Personal information
- Full name: Neil Graham Ferguson
- Date of birth: 28 November 1945
- Date of death: 14 July 2016 (aged 70)
- Original team(s): Melbourne High School
- Height: 185 cm (6 ft 1 in)
- Weight: 86 kg (190 lb)

Playing career^{1}
- Years: Club / Games (Goals)
- 1964–1970: Hawthorn / 82 (50)
- 1971–1975: East Fremantle / 86 (32)
- 1977: Claremont / 16 (0)
- ^{1} Playing statistics correct to the end of 1977.

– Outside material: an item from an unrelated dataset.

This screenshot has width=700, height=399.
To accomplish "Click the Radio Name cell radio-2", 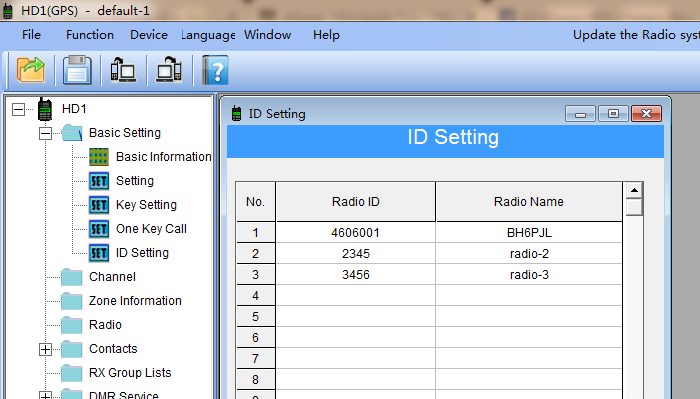I will click(x=529, y=254).
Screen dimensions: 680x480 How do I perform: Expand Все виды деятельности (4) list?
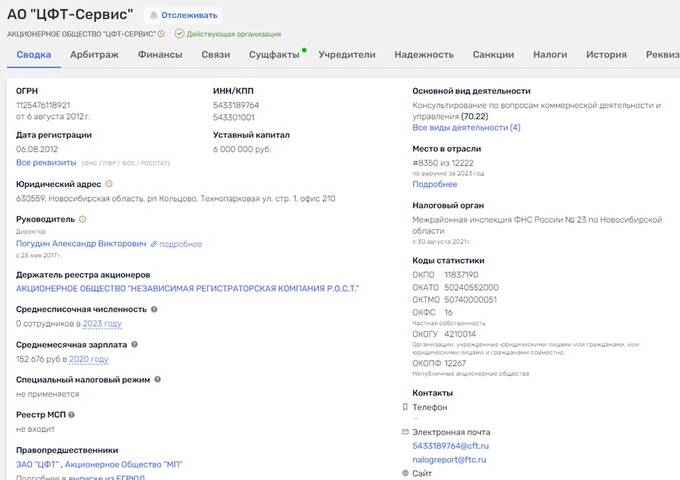(466, 128)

= Neil Ferguson (footballer) =

Australian rules footballer

Neil Ferguson (28 November 1945 – 14 July 2016) was an Australian rules footballer who played with Hawthorn in the Victorian Football League (VFL).

Ferguson came to Hawthorn from Melbourne High School and was 18 when he made his VFL debut in 1964. He played as a ruckman but towards the end of his time at Hawthorn was also used to good effect up forward, kicking 19 goals in 1968 and 21 goals in 1969.

The second half of his football career was spent in Western Australia, with five years at East Fremantle and a season with Claremont. He was the first ruckman in East Fremantle's 1974 premiership winning side.

Ferguson died on 14 July 2016, aged 70.

Ferguson won the 1983 Ovens & King Football League best and fairest, the Baker Medal, when playing for the Bright Football Club.